Introduction to DevOps for the financial industry
DevOps lessons from Capital One and LMAX.
DevOps lessons from Capital One and LMAX.
From small trading firms to big banks and exchanges, financial industry players, racing to deliver content and features to customers more quickly, are looking at DevOps ideas, practices, and tools to solve problems in financial systems. Let’s look at the drivers for adopting DevOps in financial systems and the examples of Capital One and LMAX for insight into how it can be done effectively.
One of the major drivers for DevOps in financial enterprises is the adoption of cloud services. Online financial institutions like exchanges or clearinghouses are essentially cloud services providers to the rest of the market. And most order and execution management system vendors are, or are becoming, SaaS providers to trading firms. So it makes sense for them to adopt some of the same ideas and design approaches as cloud providers: Infrastructure as Code; virtualization; rapid, automated system provisioning and deployment.

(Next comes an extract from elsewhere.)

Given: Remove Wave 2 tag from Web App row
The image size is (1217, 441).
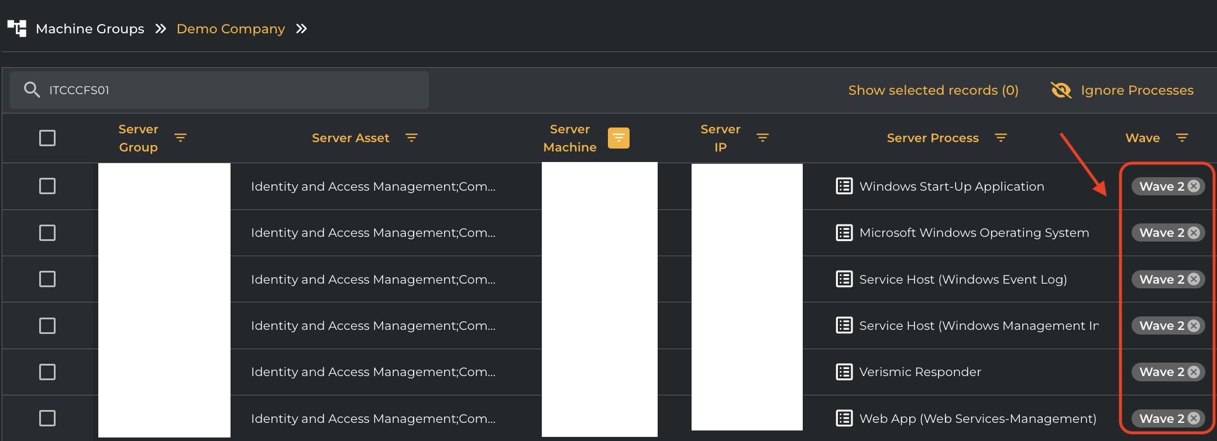Looking at the screenshot, I should pyautogui.click(x=1194, y=418).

The financial services industry is spending billions of dollars on building private internal clouds and using public cloud SaaS and PaaS (or private/public hybrid) solutions. This trend started in backend, general-purpose systems, with HR, CRM, and office services using popular SaaS platforms and services like Microsoft’s Office 360 or Azure. Now more financial services providers are taking advantage of cloud platforms for data intelligence and analytics, using cloud storage services, and building test platforms in the Cloud.

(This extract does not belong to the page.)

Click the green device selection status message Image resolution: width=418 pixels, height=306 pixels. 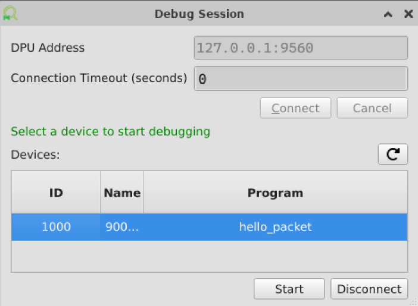click(111, 131)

Today, even the regulators are in the Cloud. FINRA’s new surveillance platform runs on Amazon’s AWS, using public trade data. The SEC has moved its SEC.gov website and Edgar company filing system, as well as its MIDAS data analytics platform, to a private/public cloud to save operations and maintenance costs, improve availability, and handle surges in demand (such as the one that happened, for example, during Facebook’s IPO). Cloud adoption is still being held back by concerns about security and data privacy, data residency and data protection, and other compliance restrictions, according to a recent survey from the Cloud Security Alliance (“How Cloud is Being Used in the Financial Sector: Survey Report”, March 2015).

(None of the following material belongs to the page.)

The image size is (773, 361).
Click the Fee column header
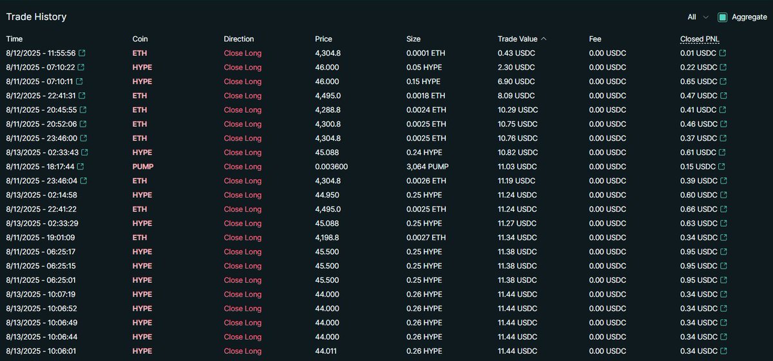pos(595,39)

However, as cloud providers continue to raise the level of transparency and improve auditing controls over operations, encryption, and ediscovery, and as regulators provide clearer guidance on the use of cloud services, more and more financial data will make its way into the Cloud.
DevOps is a natural next step in organizations where Agile development has proved successful. Development teams who have proven that they can iterate through designs and deliver features quickly, and the business sponsors who are waiting for these features, grow frustrated with delays in getting systems into production. They start looking for ways to simplify and streamline the work of acceptance testing and security and compliance reviews; dependency analysis and packaging; release management and deployment.
Agile ideas and principles—prioritizing working software over documentation, frequent delivery, face-to-face collaboration, and a focus on technical excellence and automation—form the foundation of DevOps. And Continuous Delivery, which is the control framework for DevOps, is also built on top of a fundamental Agile development practice: Continuous Integration.
Capital One purchased ING Direct USA in 2012. Until then, Capital One outsourced most of its IT. Today, Capital One is fully committed to Agile and DevOps.
According to public presentations made by staff, Capital One’s Agile experiment started in late 2011, with just two teams. As more teams were trained in Agile development, as at ING, they found that they were building software quickly, but it was taking too long to get working software into production. Development sprints led to testing and hardening sprints before the code was finally ready to be packaged and handed off to production. This wasn’t Agile; it was “Agilefall.”
Capital One developers were following the Scaled Agile Framework (SAFe). They leveraged the idea of System Teams in SAFe, creating dedicated DevOps teams in each program to help streamline the —offs between development and operations. These teams were responsible for setting up and managing the development and test environments, automating build and deployment processes, and release management, acting as “air traffic controllers to navigate through the CABs.”
Integration testing, security testing, and performance testing were all being done outside of development sprints by separate test teams. They brought this testing into the dedicated DevOps teams and automated it. Then they moved all testing into the development sprints, adopting behavior-driven/acceptance-test-driven development and wiring integration, security, and performance testing into a Continuous Delivery pipeline. Today they have 700 Agile teams following Continuous Delivery.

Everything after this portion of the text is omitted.